John Prescott's use of the C-word about the Bush administration will remind Tony Blair that before he headed for the beach, he faced a cabinet revolt over his support for George Bush on the Middle East.
The uneasy ceasefire in the Lebanon bought him a breathing space, but he will return to a party still seething with anger at the way he has allowed Britain to be seen as "Bush's poodle".
Jack Straw, the former foreign secretary, led the doubters in the Cabinet but his concerns were echoed by loyalists such as David Miliband and later by Hilary Benn, the International Development Secretary.
Minister after minister is said to have urged Mr Blair to break with the Bush administration at his summit with President Bush in the White House and publicly criticise the scale of the Israeli bombing. Mr Blair is reported to have told allies that he did not need convincing about the concern among the Muslim communities in Britain but he felt it imperative to use his close relationship with the President to push for the revival of the Middle East road map.

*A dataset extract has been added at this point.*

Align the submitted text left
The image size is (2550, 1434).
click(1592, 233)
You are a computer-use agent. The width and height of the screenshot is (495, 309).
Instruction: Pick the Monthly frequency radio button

The Prime Minister has been frustrated by the lack of progress on the road map by the Bush administration and Mr Prescott's alleged remarks that the "Bush administration has been crap" on the issue are widely shared in Labour ranks at Westminster.
Mr Blair believes he gains from his relationship with the Republican Bush administration. Some American commentators, such as Irwin Stelzer, agree, saying Mr Blair is not Bush's poodle, but his "guide dog". It was Mr Blair who persuaded the White House to go to the UN for the ill-fated second resolution before the Iraq war.
The Prime Minister made it clear before his holiday that he wants to make a personal stake in reviving the Middle East peace talks as a priority when he returns from the Caribbean.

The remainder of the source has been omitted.